- _EXERCISE AIM_: Every line from the line containing "Politique de confidentialité (82, 2230)" through the final line below is to be repeated exactly; no other line is.

*-*-*

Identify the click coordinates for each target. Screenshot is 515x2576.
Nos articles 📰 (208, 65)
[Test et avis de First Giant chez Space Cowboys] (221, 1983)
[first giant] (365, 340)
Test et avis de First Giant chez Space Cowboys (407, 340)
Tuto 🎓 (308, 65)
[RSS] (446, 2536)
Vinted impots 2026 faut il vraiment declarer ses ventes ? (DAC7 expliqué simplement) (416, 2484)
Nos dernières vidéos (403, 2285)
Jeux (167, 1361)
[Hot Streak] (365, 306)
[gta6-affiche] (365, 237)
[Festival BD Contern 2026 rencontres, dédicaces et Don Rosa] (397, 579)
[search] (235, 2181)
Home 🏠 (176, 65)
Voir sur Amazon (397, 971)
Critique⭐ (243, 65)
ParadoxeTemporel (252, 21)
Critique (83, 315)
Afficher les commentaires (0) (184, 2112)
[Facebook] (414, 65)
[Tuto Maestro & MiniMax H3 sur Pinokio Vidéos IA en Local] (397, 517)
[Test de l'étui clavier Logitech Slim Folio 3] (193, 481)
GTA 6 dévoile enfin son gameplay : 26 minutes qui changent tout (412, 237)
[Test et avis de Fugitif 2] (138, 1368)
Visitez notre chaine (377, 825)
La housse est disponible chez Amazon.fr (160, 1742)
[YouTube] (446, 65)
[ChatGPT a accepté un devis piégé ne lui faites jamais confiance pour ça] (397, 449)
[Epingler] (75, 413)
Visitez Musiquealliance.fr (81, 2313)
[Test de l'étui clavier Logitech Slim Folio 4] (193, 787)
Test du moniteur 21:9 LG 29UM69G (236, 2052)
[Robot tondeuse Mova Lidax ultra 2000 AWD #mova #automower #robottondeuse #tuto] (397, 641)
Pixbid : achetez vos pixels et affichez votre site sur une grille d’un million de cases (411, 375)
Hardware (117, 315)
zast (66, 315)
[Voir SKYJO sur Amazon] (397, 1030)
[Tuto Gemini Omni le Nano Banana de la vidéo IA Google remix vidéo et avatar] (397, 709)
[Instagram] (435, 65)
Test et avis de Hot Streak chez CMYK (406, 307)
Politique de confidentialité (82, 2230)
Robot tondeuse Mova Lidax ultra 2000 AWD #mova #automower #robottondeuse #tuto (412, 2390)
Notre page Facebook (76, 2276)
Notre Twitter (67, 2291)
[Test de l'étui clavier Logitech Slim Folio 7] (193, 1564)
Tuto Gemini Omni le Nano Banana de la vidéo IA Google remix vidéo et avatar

*-*-*

- _EXERCISE RESULT_:
Politique de confidentialité (82, 2230)
Robot tondeuse Mova Lidax ultra 2000 AWD #mova #automower #robottondeuse #tuto (412, 2390)
Notre page Facebook (76, 2276)
Notre Twitter (67, 2291)
[Test de l'étui clavier Logitech Slim Folio 7] (193, 1564)
Tuto Gemini Omni le Nano Banana de la vidéo IA Google remix vidéo et avatar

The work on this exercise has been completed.